Safe nurse staffing legislation that Rep. Kathy Rapp has promised to block as chair of the House Health Committee is still percolating.

Rapp doubled down on the decision in a mailing to constituents received this week while multiple nursing entities are holding a town hall at Days Inn, 210 Ludlow St., on Saturday night to demand action on the bill.

Rapp’s mailing is headlined the “Medical Freedom Report” and states there is “legislation currently before the House Health Committee that would completely undermine the future job security of nurses and terminate local control” over staffing decisions.

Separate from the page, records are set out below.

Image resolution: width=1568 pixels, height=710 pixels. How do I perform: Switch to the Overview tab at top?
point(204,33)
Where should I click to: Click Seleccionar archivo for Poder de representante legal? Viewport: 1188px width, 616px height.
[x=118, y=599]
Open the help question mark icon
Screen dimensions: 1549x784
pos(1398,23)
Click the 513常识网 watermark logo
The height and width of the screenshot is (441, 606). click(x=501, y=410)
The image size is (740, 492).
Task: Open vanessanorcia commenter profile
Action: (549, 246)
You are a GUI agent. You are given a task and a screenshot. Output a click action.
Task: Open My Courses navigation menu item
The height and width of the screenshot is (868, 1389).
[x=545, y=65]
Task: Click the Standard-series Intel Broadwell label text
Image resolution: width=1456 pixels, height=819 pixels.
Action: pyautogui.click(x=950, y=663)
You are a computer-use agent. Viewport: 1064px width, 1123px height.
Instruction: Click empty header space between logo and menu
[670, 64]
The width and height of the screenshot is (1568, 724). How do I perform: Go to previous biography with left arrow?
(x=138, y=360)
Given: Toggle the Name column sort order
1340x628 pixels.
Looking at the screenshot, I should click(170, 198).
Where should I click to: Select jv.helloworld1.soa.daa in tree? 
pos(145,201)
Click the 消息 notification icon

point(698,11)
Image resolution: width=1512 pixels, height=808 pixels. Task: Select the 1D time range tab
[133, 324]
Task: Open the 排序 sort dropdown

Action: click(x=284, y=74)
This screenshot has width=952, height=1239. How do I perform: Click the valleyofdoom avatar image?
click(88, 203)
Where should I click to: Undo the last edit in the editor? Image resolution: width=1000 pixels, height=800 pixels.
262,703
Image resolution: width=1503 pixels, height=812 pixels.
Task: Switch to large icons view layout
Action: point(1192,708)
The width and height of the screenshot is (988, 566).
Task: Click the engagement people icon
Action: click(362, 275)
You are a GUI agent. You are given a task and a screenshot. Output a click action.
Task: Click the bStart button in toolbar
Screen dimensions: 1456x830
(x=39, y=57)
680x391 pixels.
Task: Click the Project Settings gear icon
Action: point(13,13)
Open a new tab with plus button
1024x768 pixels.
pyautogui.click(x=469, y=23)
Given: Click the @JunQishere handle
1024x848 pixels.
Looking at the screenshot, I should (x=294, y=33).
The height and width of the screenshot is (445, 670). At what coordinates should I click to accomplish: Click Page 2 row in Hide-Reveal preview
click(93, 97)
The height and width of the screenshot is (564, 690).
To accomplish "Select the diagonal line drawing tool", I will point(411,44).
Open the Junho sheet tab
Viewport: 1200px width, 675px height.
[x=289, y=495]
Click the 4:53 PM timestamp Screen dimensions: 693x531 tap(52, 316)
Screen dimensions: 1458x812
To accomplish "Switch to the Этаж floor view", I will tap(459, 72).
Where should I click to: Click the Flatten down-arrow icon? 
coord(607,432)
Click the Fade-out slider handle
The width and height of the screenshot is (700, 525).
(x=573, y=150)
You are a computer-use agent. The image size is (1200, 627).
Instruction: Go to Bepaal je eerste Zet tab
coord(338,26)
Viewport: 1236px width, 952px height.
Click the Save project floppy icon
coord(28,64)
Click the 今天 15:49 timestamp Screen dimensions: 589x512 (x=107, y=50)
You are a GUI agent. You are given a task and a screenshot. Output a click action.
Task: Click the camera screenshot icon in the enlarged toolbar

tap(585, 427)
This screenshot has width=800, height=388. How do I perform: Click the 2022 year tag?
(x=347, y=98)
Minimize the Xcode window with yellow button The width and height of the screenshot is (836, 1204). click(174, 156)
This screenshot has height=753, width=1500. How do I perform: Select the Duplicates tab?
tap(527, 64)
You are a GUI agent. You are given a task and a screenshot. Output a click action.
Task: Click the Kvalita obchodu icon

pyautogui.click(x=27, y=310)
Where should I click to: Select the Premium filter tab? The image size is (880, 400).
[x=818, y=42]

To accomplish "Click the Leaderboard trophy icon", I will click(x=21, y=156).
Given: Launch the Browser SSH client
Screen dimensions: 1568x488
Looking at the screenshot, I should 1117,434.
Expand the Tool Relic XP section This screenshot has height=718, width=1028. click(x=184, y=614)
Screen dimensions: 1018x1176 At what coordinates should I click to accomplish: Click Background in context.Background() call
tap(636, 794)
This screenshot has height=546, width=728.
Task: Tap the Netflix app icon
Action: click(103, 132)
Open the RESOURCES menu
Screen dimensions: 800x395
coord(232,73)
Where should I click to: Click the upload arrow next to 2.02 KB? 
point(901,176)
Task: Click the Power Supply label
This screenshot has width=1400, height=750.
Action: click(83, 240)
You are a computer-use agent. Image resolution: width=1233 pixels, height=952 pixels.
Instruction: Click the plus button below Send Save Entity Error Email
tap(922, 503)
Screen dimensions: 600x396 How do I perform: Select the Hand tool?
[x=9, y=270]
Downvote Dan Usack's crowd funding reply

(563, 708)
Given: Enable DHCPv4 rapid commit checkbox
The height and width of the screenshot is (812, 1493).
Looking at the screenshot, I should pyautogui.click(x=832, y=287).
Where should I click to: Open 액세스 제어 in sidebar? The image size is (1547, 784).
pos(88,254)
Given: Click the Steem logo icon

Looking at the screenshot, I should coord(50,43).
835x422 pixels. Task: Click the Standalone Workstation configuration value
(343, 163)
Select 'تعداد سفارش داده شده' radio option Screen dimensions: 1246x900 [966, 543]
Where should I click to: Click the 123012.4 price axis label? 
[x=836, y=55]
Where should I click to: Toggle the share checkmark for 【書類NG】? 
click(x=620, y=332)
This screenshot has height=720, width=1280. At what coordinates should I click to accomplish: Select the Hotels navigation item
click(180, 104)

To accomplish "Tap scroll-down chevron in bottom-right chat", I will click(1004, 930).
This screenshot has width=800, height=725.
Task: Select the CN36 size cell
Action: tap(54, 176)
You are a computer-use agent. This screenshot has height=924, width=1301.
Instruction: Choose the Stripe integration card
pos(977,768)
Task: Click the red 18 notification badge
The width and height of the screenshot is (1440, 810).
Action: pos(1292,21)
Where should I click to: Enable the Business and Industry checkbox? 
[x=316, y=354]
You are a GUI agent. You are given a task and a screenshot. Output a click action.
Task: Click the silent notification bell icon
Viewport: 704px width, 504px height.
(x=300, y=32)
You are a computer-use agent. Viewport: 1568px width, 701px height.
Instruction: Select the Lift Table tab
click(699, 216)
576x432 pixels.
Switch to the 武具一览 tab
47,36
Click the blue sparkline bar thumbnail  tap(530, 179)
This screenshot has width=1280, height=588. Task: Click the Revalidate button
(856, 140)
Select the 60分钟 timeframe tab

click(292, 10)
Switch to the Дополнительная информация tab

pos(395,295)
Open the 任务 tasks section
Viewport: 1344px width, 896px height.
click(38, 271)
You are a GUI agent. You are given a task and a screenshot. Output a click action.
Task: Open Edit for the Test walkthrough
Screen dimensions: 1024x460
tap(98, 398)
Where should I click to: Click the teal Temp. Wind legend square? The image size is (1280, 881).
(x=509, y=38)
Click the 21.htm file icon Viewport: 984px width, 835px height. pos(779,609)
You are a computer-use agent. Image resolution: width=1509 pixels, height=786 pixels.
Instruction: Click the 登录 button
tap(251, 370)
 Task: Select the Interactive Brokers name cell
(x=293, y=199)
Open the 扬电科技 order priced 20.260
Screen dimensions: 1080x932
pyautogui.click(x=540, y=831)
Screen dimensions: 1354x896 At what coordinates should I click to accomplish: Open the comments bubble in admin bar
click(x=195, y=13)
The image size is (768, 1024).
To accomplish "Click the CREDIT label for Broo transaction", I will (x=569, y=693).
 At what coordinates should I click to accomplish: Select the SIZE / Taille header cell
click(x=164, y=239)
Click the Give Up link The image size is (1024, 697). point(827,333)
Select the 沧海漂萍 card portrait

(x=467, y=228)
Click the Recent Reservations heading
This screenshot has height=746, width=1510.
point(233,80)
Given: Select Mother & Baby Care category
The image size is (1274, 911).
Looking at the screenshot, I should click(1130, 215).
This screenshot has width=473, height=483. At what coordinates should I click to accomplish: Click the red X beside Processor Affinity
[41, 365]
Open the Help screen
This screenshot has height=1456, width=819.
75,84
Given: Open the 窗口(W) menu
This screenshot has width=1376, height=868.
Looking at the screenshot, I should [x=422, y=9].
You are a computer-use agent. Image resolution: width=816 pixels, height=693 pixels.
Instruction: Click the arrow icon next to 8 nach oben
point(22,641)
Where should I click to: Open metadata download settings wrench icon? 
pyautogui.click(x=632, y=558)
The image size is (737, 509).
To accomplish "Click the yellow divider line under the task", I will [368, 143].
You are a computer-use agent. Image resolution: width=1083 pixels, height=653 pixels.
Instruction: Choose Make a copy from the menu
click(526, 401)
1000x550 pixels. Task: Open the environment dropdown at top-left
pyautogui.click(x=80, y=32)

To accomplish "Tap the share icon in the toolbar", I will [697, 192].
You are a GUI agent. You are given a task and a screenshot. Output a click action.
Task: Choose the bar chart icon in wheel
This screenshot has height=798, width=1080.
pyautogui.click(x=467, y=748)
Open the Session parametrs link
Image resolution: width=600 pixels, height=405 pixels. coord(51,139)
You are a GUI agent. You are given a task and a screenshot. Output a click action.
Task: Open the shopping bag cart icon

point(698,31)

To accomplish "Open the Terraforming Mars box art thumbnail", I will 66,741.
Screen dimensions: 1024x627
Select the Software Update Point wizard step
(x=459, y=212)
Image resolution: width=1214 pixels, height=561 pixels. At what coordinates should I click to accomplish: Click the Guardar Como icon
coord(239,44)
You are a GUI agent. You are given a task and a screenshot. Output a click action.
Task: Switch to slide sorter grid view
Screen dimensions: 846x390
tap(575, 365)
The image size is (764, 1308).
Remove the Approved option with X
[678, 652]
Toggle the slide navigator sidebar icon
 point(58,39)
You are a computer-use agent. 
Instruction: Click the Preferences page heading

“Deceptively labeled as the Patient Safety Act,” she continued, “House Bill 106 would impose California-style, one-size-fits-all medical staffing ratios….

“The last thing hospital administrators and nursing supervisors need are more out-of-touch government mandates,” the mailing states. “As Majority Chair of the House Health Committee, I cannot in good conscience support the advancement of House Bill 106, or any other restrictive medical staffing mandate that would inevitably deny or ration access to affordable, high-quality patient care.”

She argued the bill “can only end” with the closure of urgent care, emergency room and hospital doors “due to excessive DOH (Department of Health) micro-management and arbitrary, unpredictable, fine-driven bankruptcy.”

Several nursing organizations disagree.

Nurses of Pennsylvania and SEIU Healthcare Pennsylvania are holding a town hall Saturday night at 6 p.m. to “demand action on safe staffing from Rep. Kathy Rapp” and discuss nurse staffing shortages generally.

“Nurses are leaving their jobs in record numbers, and it isn’t just because of COVID,” the organizations said in a statement provided to the Times Observer. “For years, hospitals have cut back on staffing to maximize profits, setting the stage for our current staffing crisis. Short staffing burns out nurses and endangers patients.

“For the first time, a bipartisan majority of sitting House members have co-sponsored the Patient Safety Act, but Rep. Kathy Rapp is blocking a vote on the bill. Since Rep. Rapp has taken it upon herself to block safe staffing for the entire state, local nurses and community members are speaking out for patients across Pennsylvania to demand she vote on the bill.”